PRINCIPLES AND GUIDELINES FOR REGULATORY AFFAIRS OF PHARMACEUTICAL PRODUCTS

The regulation of medical products has been expanding since early 20th century. Regulatory agencies are being established in an ever increasing number of countries across the globe. Those that have established are reorganizing their systems and attempting to harmonize with organizations of other countries . The pharmaceutical, biotechnology and medical devices are among the most highly regulated industries in the world. Regulatory affairs (RA) professionals are employed in pharmaceutical industry, government, academic research and clinical institutions. The Indian Pharmaceutical industry is one of the fastest growing industries in India, with a compounded annual growth rate (CAGR) of over 13 % in last 5 years and it is expected to grow at a higher rate in coming 10 years. It is valued at $ 8.0 billion approximately and ranks 4th in terms of volume and 13th in terms of value globally2 . All companies engaged in R&D worth its salt has an individual RA department to aid them in new product development.
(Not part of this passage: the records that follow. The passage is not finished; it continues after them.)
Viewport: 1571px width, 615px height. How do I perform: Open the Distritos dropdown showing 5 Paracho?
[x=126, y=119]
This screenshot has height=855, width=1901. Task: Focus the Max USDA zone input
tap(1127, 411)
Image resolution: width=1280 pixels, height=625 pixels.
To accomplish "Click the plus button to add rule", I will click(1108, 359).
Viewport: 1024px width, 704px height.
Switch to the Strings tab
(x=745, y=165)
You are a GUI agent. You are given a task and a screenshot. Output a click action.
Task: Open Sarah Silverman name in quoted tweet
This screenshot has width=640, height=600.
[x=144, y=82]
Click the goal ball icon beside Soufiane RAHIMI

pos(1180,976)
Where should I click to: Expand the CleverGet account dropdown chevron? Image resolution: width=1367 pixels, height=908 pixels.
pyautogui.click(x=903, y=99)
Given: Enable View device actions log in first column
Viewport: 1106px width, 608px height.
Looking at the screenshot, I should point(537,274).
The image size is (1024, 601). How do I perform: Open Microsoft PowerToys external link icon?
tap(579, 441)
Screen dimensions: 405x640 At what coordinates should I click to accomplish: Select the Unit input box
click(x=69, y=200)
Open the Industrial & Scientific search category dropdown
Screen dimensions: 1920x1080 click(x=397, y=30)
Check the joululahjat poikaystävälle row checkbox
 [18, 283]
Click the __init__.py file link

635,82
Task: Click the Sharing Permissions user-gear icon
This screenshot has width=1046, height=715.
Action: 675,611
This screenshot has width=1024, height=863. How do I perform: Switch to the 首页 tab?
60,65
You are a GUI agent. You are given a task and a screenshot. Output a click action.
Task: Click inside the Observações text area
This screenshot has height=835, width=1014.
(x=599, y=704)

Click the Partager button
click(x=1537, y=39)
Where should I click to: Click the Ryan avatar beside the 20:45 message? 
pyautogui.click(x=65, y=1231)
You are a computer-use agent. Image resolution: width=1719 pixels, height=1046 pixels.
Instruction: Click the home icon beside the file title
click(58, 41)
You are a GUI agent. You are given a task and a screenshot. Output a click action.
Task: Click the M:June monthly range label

The clinical research industry, which provides opportunities for RA professionals, is also growing at an unparalleled rate. It has opened up new vistas of employment for a large number of trained professionals. The clinical trials market worldwide is worth over USD 52 billion. A study by Ernst and Young indicates that the total market value of Clinical Research activities performed in India is expected to grow to around USD 1.5-2 billion. There is expected to be a huge demand for qualified RA personnel in clinical research.